In ways that affect everyone, many generations of indigenous peoples have endured the Eurocentric education forced on them, not just in residential schools, but also in provincial public and federal schools and in postsecondary institutions. Eurocentric approaches have cost indigenous peoples plenty: erosion and even loss of many of the indigenous languages; loss of spiritual identities and traditions linked to their ways of knowing; disconnections from Elders, lands, livelihood; and spiritual communicative connections to the land and much more.
Visioning a M’kmaw Humanities urges an agenda of restoration within a multi-disciplinary context for human dignity and the collective dignity of Mi’kmaw peoples. It is about generating a vision of society and education where knowledge systems and languages are reinforced, not diluted, where they can respectfully gather together without resembling each other, and where peoples can participate in the cultural life of a society, education and their community.
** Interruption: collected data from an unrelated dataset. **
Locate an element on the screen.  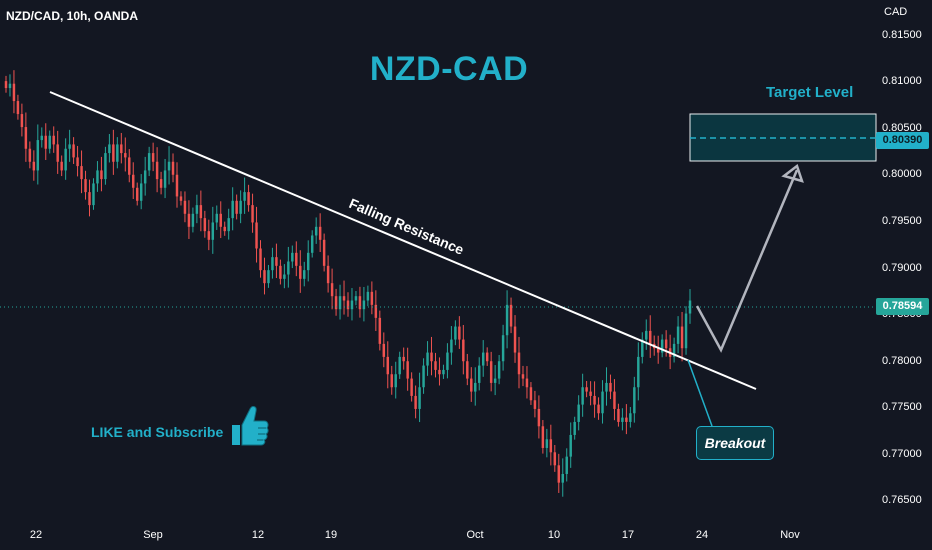
axis-currency-label: CAD is located at coordinates (896, 12).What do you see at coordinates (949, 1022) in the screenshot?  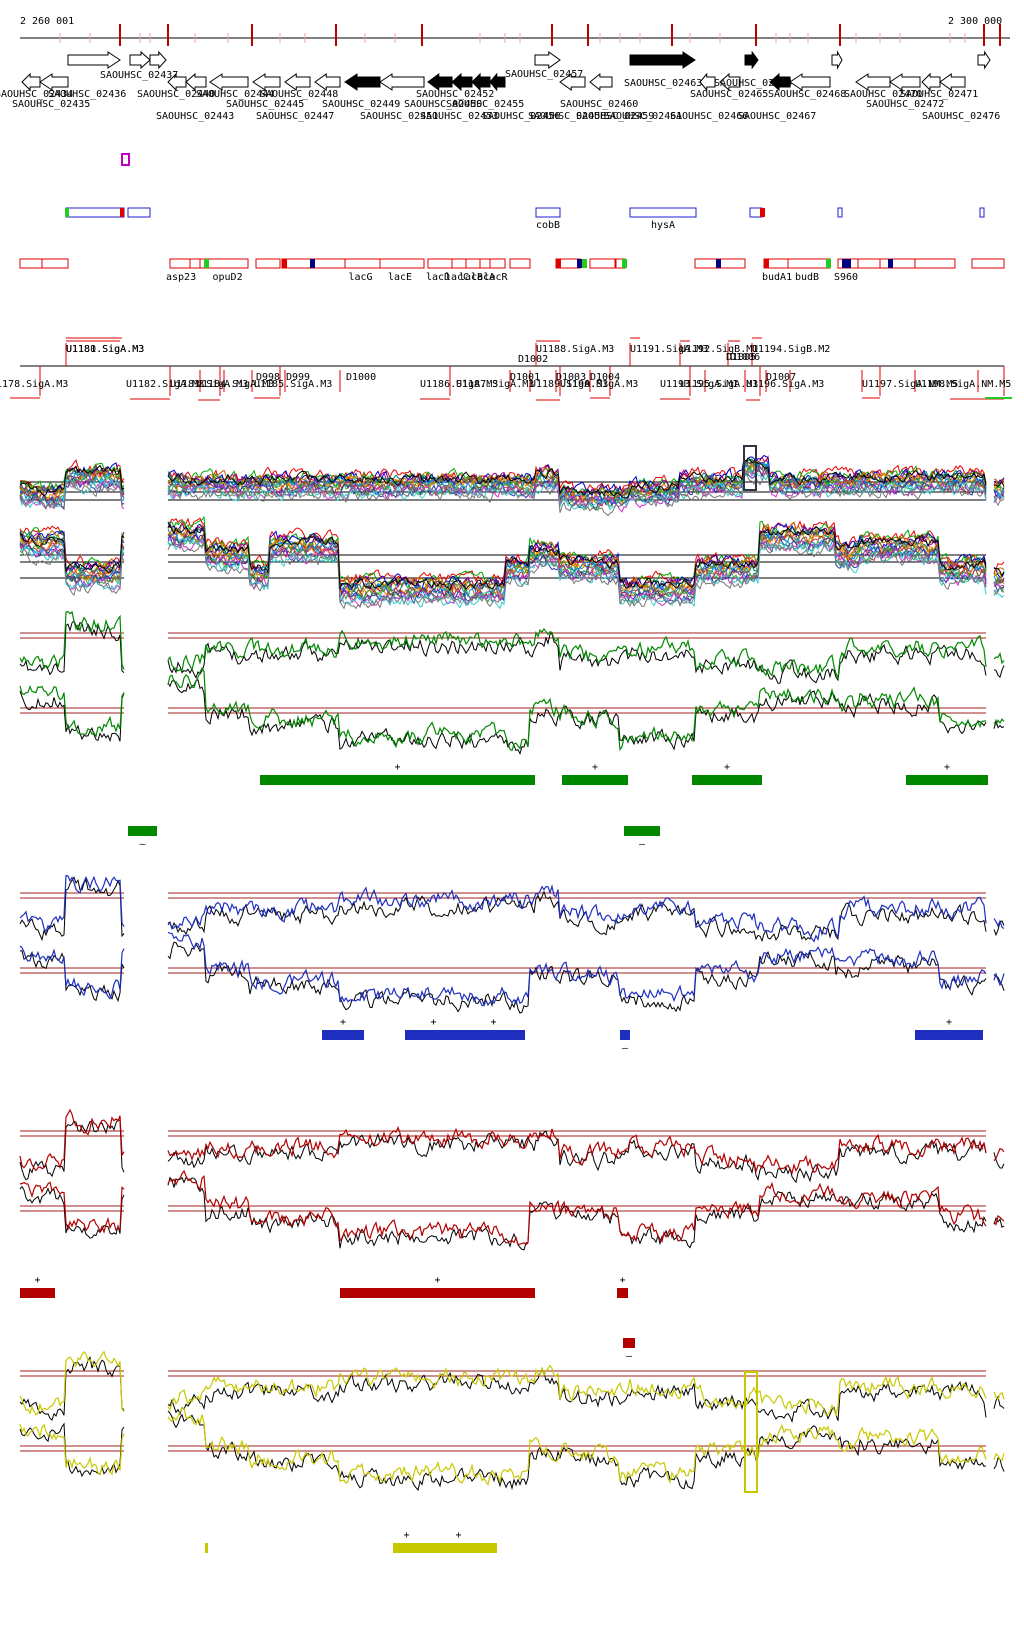 I see `blue-plus-sign: +` at bounding box center [949, 1022].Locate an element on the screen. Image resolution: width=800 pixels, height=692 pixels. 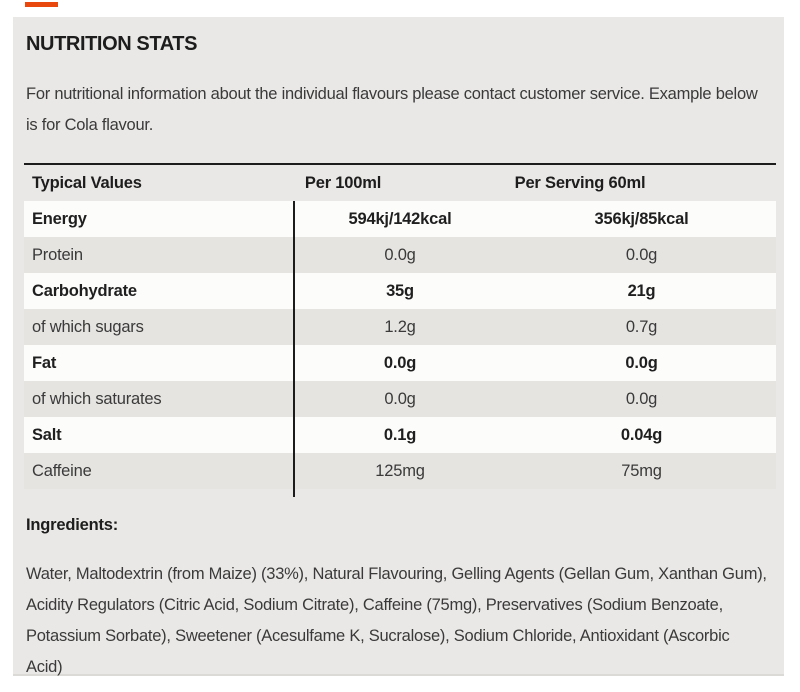
row-per-serving-value: 75mg is located at coordinates (642, 470). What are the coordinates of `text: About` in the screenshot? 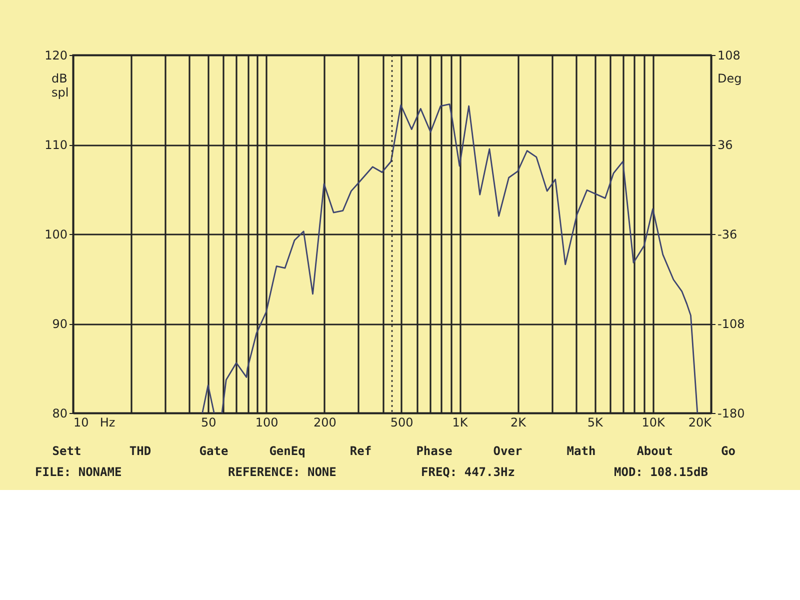 It's located at (654, 451).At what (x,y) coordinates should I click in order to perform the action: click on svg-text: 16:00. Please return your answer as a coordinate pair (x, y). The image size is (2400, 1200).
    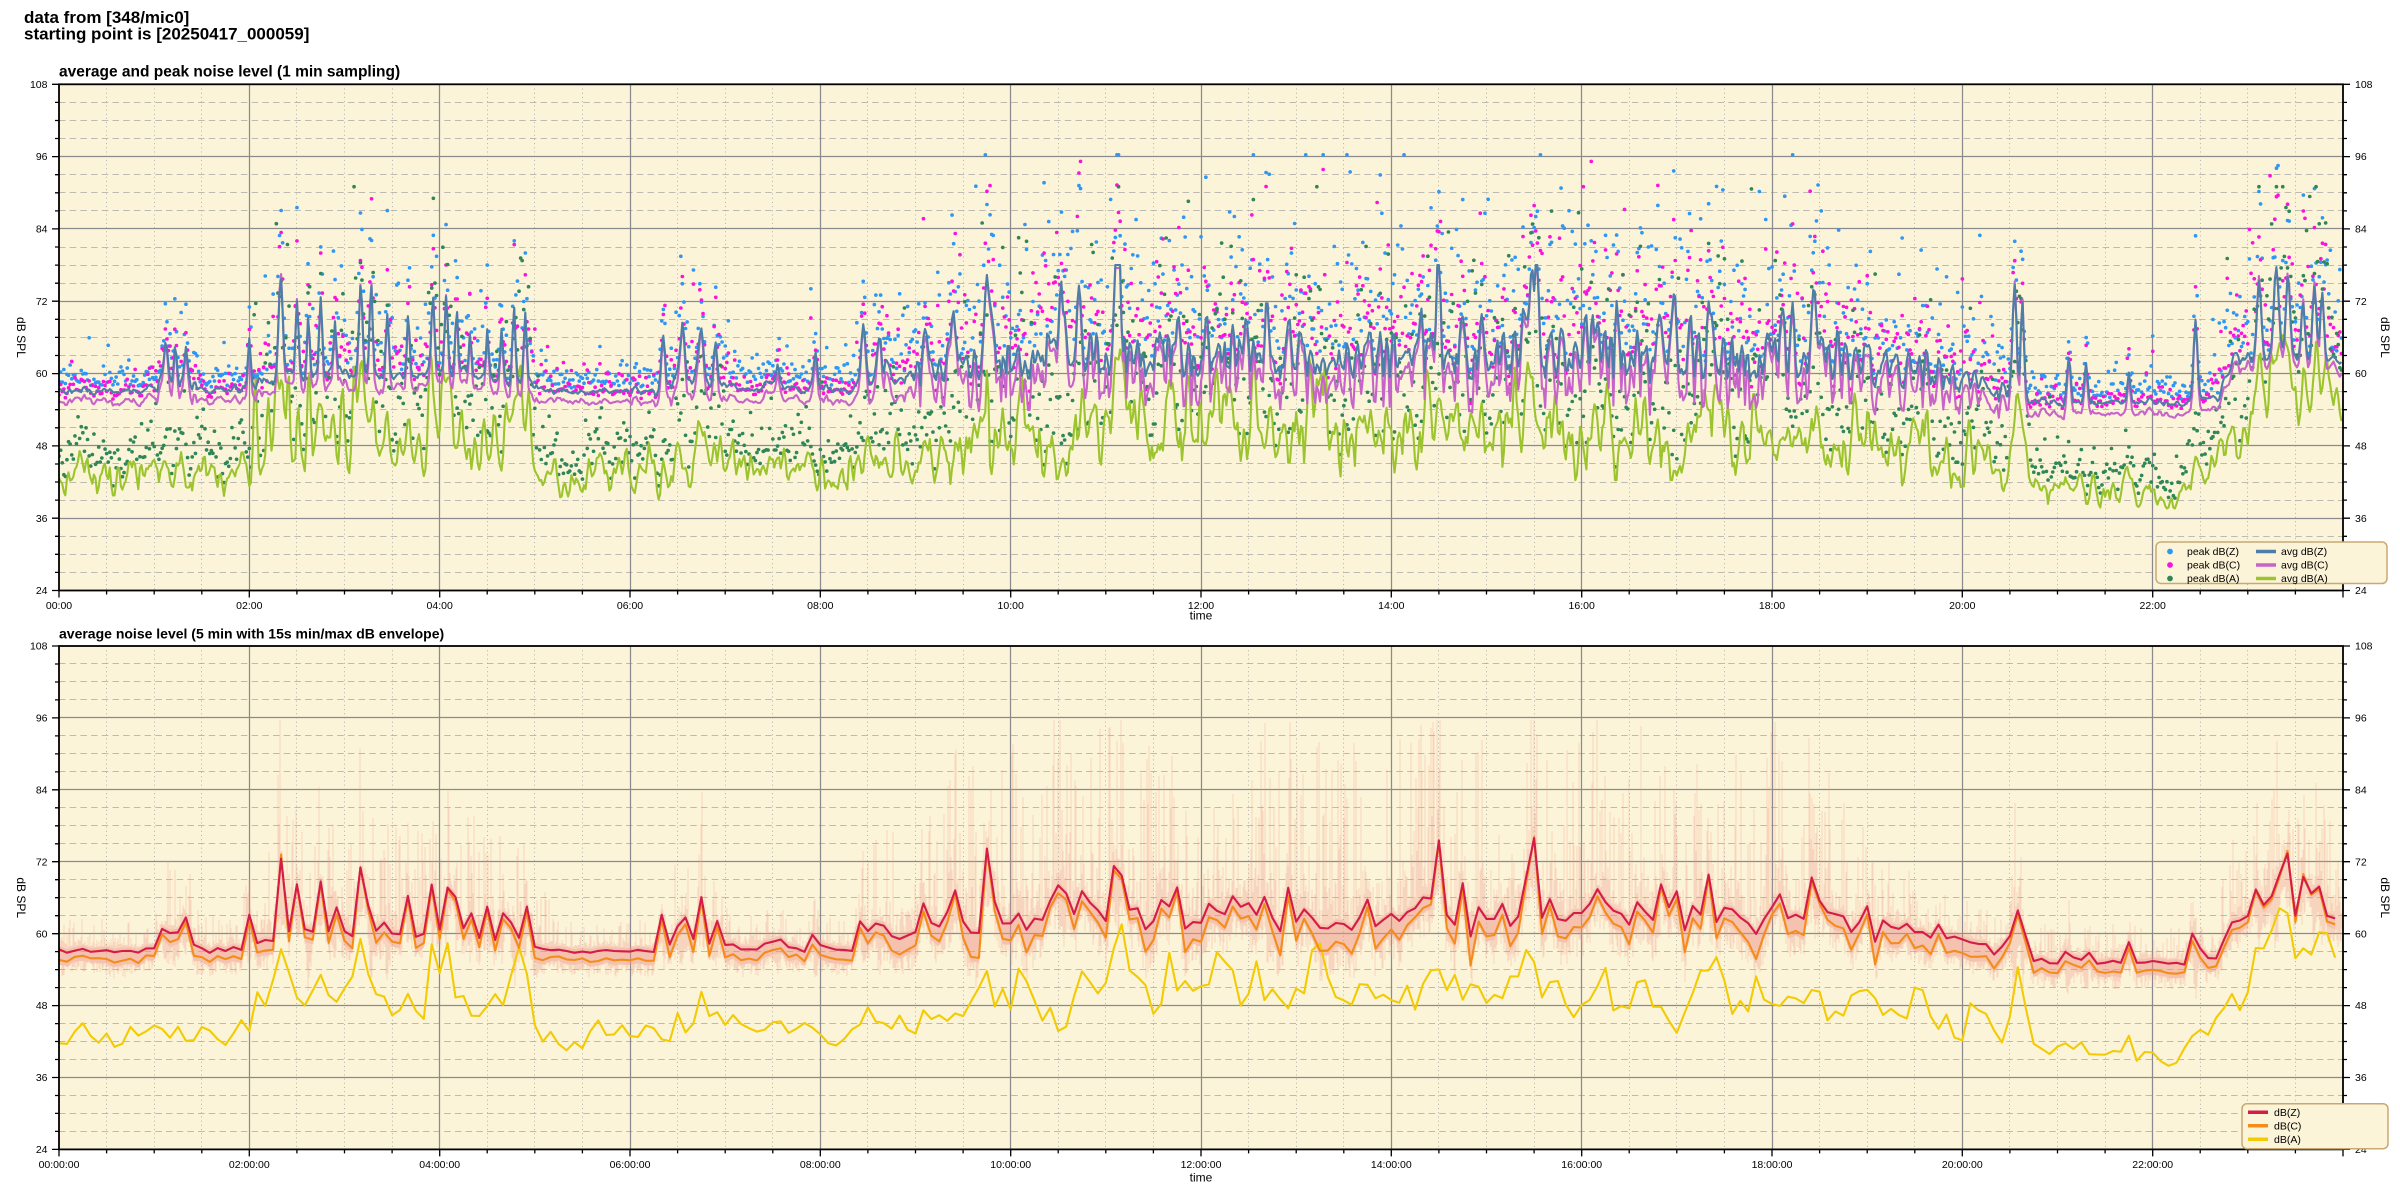
    Looking at the image, I should click on (1582, 606).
It aspires to bring new perspectives to our living in relation with each other and with our place, giving new sensibilities to how Mi’kmaq and other indigenous peoples have come to know and appreciate these relationships and the deep spiritual treasure they have in them.
About the author
Dr. Marie Battiste is a Mi’kmaw educator and professor in the Indian and Northern Education Program at the University of Saskatchewan. Her historical research of Mi’kmaw literacy and education as a graduate student at Harvard University and later at Stanford University, where she received her doctorate degree in curriculum and teacher education, provided the foundation for her later writings in cognitive imperialism, linguistic and cultural integrity, and the decolonization of Aboriginal education. A recipient of two honorary degrees—from St. Mary’s University, Halifax, and from the University of Maine at Farmington—she has worked actively with First Nations schools as an administrator, teacher, consultant, and curriculum developer, advancing Aboriginal epistemology, languages, pedagogy, and research. Her research interests are in initiating institutional changes to decolonize education, language, and social justice policy and power, and in devising educational approaches that recognize and affirm the political and cultural diversity of Canada. She is senior editor of First Nations Education in Canada: The Circle Unfolds, a 1995 publication from the University of British Columbia Press, and editor of Reclaiming Indigenous Voice and Vision, published by the University of British Columbia Press in 2000. She is a board member of the International Research Institute (IRI) for Maori and Indigenous Education in New Zealand and a member of the Board of Governors for the International Development Research Centre (IDRC) in Canada. (Update 2010: In 2008, Dr. Battiste received a National Aboriginal Achievement Award, National Aboriginal Achievement Foundation. She is currently Academic Director, Aboriginal Education Research Centre (AERC), College of Education, University of Saskatchewan.)